Your objective: The exercise asks for every line of the data to be reproduced exactly.

[Opening Dataset excerpts section]

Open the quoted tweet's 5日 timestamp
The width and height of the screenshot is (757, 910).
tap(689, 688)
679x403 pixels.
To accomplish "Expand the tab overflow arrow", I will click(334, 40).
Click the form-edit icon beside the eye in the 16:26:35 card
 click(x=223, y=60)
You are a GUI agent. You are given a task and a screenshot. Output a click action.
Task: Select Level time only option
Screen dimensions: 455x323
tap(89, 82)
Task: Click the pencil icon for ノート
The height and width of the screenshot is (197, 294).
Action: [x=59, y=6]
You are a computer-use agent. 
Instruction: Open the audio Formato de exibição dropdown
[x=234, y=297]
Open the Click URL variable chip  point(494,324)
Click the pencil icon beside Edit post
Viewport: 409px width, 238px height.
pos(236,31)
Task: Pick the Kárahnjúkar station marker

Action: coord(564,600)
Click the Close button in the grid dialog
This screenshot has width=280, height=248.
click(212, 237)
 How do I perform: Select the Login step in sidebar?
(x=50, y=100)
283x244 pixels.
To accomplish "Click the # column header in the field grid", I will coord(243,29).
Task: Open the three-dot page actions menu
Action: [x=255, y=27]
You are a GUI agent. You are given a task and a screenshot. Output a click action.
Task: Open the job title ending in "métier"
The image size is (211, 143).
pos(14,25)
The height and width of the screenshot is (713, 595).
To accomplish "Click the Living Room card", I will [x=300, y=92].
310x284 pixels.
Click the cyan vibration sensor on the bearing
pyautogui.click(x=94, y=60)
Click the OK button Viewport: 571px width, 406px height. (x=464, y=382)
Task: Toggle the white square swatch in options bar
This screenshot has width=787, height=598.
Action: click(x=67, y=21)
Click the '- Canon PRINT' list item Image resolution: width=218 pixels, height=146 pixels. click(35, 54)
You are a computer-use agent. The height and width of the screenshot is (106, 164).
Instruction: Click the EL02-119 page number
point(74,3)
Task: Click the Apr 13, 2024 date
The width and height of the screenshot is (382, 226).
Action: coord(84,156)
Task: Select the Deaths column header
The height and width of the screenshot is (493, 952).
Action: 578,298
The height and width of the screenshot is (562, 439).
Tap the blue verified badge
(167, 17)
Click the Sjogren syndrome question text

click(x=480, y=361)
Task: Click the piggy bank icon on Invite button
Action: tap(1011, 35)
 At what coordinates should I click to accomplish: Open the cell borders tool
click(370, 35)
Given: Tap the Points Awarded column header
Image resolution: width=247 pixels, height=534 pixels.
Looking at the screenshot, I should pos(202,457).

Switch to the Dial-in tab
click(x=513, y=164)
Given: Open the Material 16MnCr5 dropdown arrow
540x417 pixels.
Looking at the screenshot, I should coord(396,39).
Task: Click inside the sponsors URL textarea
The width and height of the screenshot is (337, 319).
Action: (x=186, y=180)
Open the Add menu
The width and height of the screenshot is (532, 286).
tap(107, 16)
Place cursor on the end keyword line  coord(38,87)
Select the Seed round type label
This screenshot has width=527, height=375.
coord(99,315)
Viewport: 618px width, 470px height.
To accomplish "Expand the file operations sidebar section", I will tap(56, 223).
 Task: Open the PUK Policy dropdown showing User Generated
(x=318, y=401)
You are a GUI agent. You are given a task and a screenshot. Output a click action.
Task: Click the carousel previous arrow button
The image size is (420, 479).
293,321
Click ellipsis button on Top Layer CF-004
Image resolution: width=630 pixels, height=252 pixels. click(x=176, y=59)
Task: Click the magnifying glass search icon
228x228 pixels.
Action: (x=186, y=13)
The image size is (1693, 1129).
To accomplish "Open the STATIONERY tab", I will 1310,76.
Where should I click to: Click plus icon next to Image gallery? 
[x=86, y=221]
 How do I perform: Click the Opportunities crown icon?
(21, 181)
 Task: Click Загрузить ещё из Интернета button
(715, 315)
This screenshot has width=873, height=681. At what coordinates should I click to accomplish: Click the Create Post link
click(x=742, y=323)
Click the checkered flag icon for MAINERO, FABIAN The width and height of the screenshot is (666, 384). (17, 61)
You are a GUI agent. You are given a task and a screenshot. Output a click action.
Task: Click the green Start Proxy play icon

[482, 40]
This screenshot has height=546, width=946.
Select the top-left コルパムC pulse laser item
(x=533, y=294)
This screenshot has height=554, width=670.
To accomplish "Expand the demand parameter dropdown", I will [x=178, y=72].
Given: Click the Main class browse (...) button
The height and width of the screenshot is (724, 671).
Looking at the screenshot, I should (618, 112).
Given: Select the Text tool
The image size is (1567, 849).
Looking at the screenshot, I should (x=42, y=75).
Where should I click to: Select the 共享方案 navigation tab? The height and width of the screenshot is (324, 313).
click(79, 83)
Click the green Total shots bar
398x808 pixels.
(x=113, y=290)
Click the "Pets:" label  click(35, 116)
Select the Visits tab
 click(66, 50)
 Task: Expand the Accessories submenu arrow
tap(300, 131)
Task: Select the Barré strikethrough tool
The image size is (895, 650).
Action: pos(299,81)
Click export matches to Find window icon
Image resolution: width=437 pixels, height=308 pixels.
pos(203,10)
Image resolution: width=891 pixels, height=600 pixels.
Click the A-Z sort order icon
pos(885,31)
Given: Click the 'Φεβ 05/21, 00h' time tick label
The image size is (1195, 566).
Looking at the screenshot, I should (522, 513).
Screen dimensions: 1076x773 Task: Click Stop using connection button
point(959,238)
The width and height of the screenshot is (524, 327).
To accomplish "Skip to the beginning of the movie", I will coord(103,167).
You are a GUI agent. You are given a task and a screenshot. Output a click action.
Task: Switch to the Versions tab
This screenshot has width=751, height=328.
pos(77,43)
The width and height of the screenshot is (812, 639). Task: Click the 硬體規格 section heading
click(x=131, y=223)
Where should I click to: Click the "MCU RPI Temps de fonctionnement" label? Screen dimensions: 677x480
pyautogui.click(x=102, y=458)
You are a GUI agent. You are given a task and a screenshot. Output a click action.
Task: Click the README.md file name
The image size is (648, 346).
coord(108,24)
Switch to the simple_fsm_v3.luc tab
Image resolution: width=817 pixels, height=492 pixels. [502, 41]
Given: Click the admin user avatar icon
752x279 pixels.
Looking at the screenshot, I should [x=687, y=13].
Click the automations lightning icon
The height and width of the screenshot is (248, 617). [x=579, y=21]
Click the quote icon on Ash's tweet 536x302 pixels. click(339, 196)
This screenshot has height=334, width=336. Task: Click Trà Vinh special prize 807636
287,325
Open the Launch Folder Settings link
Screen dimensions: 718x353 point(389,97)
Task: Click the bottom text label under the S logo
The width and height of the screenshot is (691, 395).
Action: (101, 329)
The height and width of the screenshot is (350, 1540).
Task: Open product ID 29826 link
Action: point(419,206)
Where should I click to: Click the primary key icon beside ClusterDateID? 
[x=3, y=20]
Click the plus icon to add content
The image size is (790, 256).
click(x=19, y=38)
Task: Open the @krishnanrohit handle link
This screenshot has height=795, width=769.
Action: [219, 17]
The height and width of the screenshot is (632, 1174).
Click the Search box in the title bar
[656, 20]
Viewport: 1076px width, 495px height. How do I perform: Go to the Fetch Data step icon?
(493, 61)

[Closing Dataset excerpts section]

Worked solution:
Open the quoted tweet's 5日 timestamp
The width and height of the screenshot is (757, 910).
tap(689, 688)
679x403 pixels.
To accomplish "Expand the tab overflow arrow", I will click(334, 40).
Click the form-edit icon beside the eye in the 16:26:35 card
 click(x=223, y=60)
You are a GUI agent. You are given a task and a screenshot. Output a click action.
Task: Select Level time only option
Screen dimensions: 455x323
tap(89, 82)
Task: Click the pencil icon for ノート
The height and width of the screenshot is (197, 294).
Action: [x=59, y=6]
You are a computer-use agent. 
Instruction: Open the audio Formato de exibição dropdown
[x=234, y=297]
Open the Click URL variable chip  point(494,324)
Click the pencil icon beside Edit post
Viewport: 409px width, 238px height.
pos(236,31)
Task: Pick the Kárahnjúkar station marker

Action: coord(564,600)
Click the Close button in the grid dialog
This screenshot has width=280, height=248.
click(212, 237)
 How do I perform: Select the Login step in sidebar?
(x=50, y=100)
283x244 pixels.
To accomplish "Click the # column header in the field grid", I will coord(243,29).
Task: Open the three-dot page actions menu
Action: [x=255, y=27]
You are a GUI agent. You are given a task and a screenshot. Output a click action.
Task: Open the job title ending in "métier"
The image size is (211, 143).
pos(14,25)
The height and width of the screenshot is (713, 595).
To accomplish "Click the Living Room card", I will [x=300, y=92].
310x284 pixels.
Click the cyan vibration sensor on the bearing
pyautogui.click(x=94, y=60)
Click the OK button Viewport: 571px width, 406px height. (x=464, y=382)
Task: Toggle the white square swatch in options bar
This screenshot has width=787, height=598.
Action: click(x=67, y=21)
Click the '- Canon PRINT' list item Image resolution: width=218 pixels, height=146 pixels. click(35, 54)
You are a computer-use agent. The height and width of the screenshot is (106, 164).
Instruction: Click the EL02-119 page number
point(74,3)
Task: Click the Apr 13, 2024 date
The width and height of the screenshot is (382, 226).
Action: coord(84,156)
Task: Select the Deaths column header
The height and width of the screenshot is (493, 952).
Action: 578,298
The height and width of the screenshot is (562, 439).
Tap the blue verified badge
(167, 17)
Click the Sjogren syndrome question text

click(x=480, y=361)
Task: Click the piggy bank icon on Invite button
Action: tap(1011, 35)
 At what coordinates should I click to accomplish: Open the cell borders tool
click(370, 35)
Given: Tap the Points Awarded column header
Image resolution: width=247 pixels, height=534 pixels.
Looking at the screenshot, I should pos(202,457).

Switch to the Dial-in tab
click(x=513, y=164)
Given: Open the Material 16MnCr5 dropdown arrow
540x417 pixels.
Looking at the screenshot, I should coord(396,39).
Task: Click inside the sponsors URL textarea
The width and height of the screenshot is (337, 319).
Action: (x=186, y=180)
Open the Add menu
The width and height of the screenshot is (532, 286).
tap(107, 16)
Place cursor on the end keyword line  coord(38,87)
Select the Seed round type label
This screenshot has width=527, height=375.
coord(99,315)
Viewport: 618px width, 470px height.
To accomplish "Expand the file operations sidebar section", I will tap(56, 223).
 Task: Open the PUK Policy dropdown showing User Generated
(x=318, y=401)
You are a GUI agent. You are given a task and a screenshot. Output a click action.
Task: Click the carousel previous arrow button
The image size is (420, 479).
293,321
Click ellipsis button on Top Layer CF-004
Image resolution: width=630 pixels, height=252 pixels. click(x=176, y=59)
Task: Click the magnifying glass search icon
228x228 pixels.
Action: (x=186, y=13)
The image size is (1693, 1129).
To accomplish "Open the STATIONERY tab", I will 1310,76.
Where should I click to: Click plus icon next to Image gallery? 
[x=86, y=221]
 How do I perform: Click the Opportunities crown icon?
(21, 181)
 Task: Click Загрузить ещё из Интернета button
(715, 315)
This screenshot has width=873, height=681. At what coordinates should I click to accomplish: Click the Create Post link
click(x=742, y=323)
Click the checkered flag icon for MAINERO, FABIAN The width and height of the screenshot is (666, 384). (17, 61)
You are a GUI agent. You are given a task and a screenshot. Output a click action.
Task: Click the green Start Proxy play icon

[482, 40]
This screenshot has height=546, width=946.
Select the top-left コルパムC pulse laser item
(x=533, y=294)
This screenshot has height=554, width=670.
To accomplish "Expand the demand parameter dropdown", I will [x=178, y=72].
Given: Click the Main class browse (...) button
The height and width of the screenshot is (724, 671).
Looking at the screenshot, I should (618, 112).
Given: Select the Text tool
The image size is (1567, 849).
Looking at the screenshot, I should (x=42, y=75).
Where should I click to: Select the 共享方案 navigation tab? The height and width of the screenshot is (324, 313).
click(79, 83)
Click the green Total shots bar
398x808 pixels.
(x=113, y=290)
Click the "Pets:" label  click(35, 116)
Select the Visits tab
 click(66, 50)
 Task: Expand the Accessories submenu arrow
tap(300, 131)
Task: Select the Barré strikethrough tool
The image size is (895, 650).
Action: pos(299,81)
Click export matches to Find window icon
Image resolution: width=437 pixels, height=308 pixels.
pos(203,10)
Image resolution: width=891 pixels, height=600 pixels.
Click the A-Z sort order icon
pos(885,31)
Given: Click the 'Φεβ 05/21, 00h' time tick label
The image size is (1195, 566).
Looking at the screenshot, I should (522, 513).
Screen dimensions: 1076x773 Task: Click Stop using connection button
point(959,238)
The width and height of the screenshot is (524, 327).
To accomplish "Skip to the beginning of the movie", I will coord(103,167).
You are a GUI agent. You are given a task and a screenshot. Output a click action.
Task: Switch to the Versions tab
This screenshot has width=751, height=328.
pos(77,43)
The width and height of the screenshot is (812, 639). Task: Click the 硬體規格 section heading
click(x=131, y=223)
Where should I click to: Click the "MCU RPI Temps de fonctionnement" label? Screen dimensions: 677x480
pyautogui.click(x=102, y=458)
You are a GUI agent. You are given a task and a screenshot. Output a click action.
Task: Click the README.md file name
The image size is (648, 346).
coord(108,24)
Switch to the simple_fsm_v3.luc tab
Image resolution: width=817 pixels, height=492 pixels. [502, 41]
Given: Click the admin user avatar icon
752x279 pixels.
Looking at the screenshot, I should [x=687, y=13].
Click the automations lightning icon
The height and width of the screenshot is (248, 617). [x=579, y=21]
Click the quote icon on Ash's tweet 536x302 pixels. click(339, 196)
This screenshot has height=334, width=336. Task: Click Trà Vinh special prize 807636
287,325
Open the Launch Folder Settings link
Screen dimensions: 718x353 point(389,97)
Task: Click the bottom text label under the S logo
The width and height of the screenshot is (691, 395).
Action: (101, 329)
The height and width of the screenshot is (350, 1540).
Task: Open product ID 29826 link
Action: point(419,206)
Where should I click to: Click the primary key icon beside ClusterDateID? 
[x=3, y=20]
Click the plus icon to add content
The image size is (790, 256).
click(x=19, y=38)
Task: Open the @krishnanrohit handle link
This screenshot has height=795, width=769.
Action: [219, 17]
The height and width of the screenshot is (632, 1174).
Click the Search box in the title bar
[656, 20]
Viewport: 1076px width, 495px height. How do I perform: Go to the Fetch Data step icon?
(493, 61)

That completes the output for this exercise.